Dans le document officialisant le CSC, on peut lire : « Nous, les signataires de l’Accord du 21 décembre, avons pour obligation de veiller à sa mise en application, afin d’éviter de répéter l’échec de celui du 11 septembre. Ariel Henry n’a pratiquement aucun cadre légal lui permettant de diriger le pays. À travers le consensus, nous avons une opportunité d’avancer et de mettre fin à l’ensemble des crises qui rongent le pays. » Curieusement, même dans le texte rendu public, les membres du CSC reconnaissent que Ariel Henry tient le pouvoir illégalement en tout cas sans légitimité. Mais qu’importe, ils tiennent à le soutenir pour le contraindre, selon A. Bien-Aimé, à organiser les élections.

Les quatre récipiendaires du Comité de Suivi du Consensus (CSC), sorte d’équivalent du Comité de Suivi de l’Accord de Montana (CSA), sont l’ancien ministre des Affaire Etrangères, Pierrot Delienne, l’ancien lavalasien et chef OP, René Civil, l’ex-parlementaire Antoine Rodon Bien-Aimé et  Philomène Célestin. Selon certains leaders politiques qui sont opposés à l’Accord de Karibe, cette initiative des ces quatre personnalités est une tentative désespérée pour essayer de sauver ce qui peut l’être de l’Accord du « Consensus National pour une Transition inclusive et des élections transparentes ». Mais, ce CSC n’a aucune légitimité puisqu’il n’a pas été officiellement mis en place par l’ensemble des signataires de l’Accord du 21 décembre ni légitimé par le Haut Conseil de la Transition. Le « Comité de Suivi du Consensus » est une initiative de quelques individus n’ayant aucune qualité ni mandat officiel du HCT ni de la Direction de l’Accord du « Consensus National pour une Transition Inclusive et des Elections Transparentes » ni de la Primature pour s’engager dans de telle initiative bien qu’elle partait d’un bon sentiment.

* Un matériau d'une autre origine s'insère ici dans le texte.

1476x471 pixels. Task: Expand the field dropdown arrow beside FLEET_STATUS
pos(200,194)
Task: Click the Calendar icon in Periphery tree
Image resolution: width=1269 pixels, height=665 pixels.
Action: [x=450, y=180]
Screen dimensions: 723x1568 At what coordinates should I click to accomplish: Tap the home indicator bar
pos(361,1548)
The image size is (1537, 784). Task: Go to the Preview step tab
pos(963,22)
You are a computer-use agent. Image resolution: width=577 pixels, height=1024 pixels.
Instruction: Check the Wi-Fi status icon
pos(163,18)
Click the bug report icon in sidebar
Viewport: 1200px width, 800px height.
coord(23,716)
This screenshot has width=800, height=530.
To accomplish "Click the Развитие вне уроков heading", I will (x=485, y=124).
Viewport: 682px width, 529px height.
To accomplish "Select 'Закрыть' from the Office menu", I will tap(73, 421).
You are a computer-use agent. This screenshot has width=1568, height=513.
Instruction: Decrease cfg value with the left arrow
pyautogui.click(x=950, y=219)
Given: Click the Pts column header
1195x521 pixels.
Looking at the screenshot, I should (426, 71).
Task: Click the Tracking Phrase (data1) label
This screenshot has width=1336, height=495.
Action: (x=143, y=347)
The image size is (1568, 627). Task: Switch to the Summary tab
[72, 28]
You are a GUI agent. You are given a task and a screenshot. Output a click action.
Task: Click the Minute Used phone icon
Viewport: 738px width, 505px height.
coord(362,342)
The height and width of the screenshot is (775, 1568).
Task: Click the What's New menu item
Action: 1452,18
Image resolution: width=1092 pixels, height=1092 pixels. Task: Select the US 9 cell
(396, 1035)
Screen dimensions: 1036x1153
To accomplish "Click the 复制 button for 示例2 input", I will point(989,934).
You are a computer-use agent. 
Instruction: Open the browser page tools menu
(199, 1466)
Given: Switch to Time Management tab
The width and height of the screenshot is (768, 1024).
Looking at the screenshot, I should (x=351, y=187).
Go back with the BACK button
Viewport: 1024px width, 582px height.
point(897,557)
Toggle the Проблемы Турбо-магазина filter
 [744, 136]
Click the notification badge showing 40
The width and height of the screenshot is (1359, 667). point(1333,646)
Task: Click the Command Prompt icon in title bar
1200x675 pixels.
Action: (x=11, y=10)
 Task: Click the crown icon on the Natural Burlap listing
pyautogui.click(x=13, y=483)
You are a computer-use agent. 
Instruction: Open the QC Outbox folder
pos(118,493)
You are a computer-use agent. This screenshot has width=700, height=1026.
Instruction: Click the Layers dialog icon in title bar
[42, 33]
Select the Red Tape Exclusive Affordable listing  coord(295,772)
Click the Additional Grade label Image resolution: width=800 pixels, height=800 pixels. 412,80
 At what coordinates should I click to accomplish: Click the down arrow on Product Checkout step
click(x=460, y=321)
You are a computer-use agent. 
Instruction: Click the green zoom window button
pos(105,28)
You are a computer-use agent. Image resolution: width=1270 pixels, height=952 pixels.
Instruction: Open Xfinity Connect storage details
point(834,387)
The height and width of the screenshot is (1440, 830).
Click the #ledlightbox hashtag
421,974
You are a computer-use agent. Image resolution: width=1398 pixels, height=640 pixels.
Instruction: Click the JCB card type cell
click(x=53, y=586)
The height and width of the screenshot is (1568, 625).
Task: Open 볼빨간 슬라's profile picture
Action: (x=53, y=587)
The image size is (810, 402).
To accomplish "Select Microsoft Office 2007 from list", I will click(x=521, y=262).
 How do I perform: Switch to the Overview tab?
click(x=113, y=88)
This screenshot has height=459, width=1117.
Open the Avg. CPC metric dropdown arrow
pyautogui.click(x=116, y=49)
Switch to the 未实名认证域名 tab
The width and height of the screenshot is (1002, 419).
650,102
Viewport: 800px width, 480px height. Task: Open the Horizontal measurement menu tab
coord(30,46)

Bref, c’est la peur de tomber dans l’oubli et l’immobilisme du HCT qui poussent certains à prendre unilatéralement des décisions afin de porter les trois membres du HCT à se réveiller de leur sommeil. Car, le temps joue contre eux et contre la formation de l’Organe de Contrôle de l’Action Gouvernementale (OCAG) qui, selon Mirlande H. Manigat, ne servirait à rien et contre le processus électoral ; puisque le Conseil Électoral Provisoire (CEP) qui est la mère de toutes les batailles politiques en Haïti n’a toujours pas vu le jour alors qu’il reste le baromètre sur lequel l’on pouvait déceler si les élections seraient inclusives et transparentes, voire même si elles pourraient être organisées.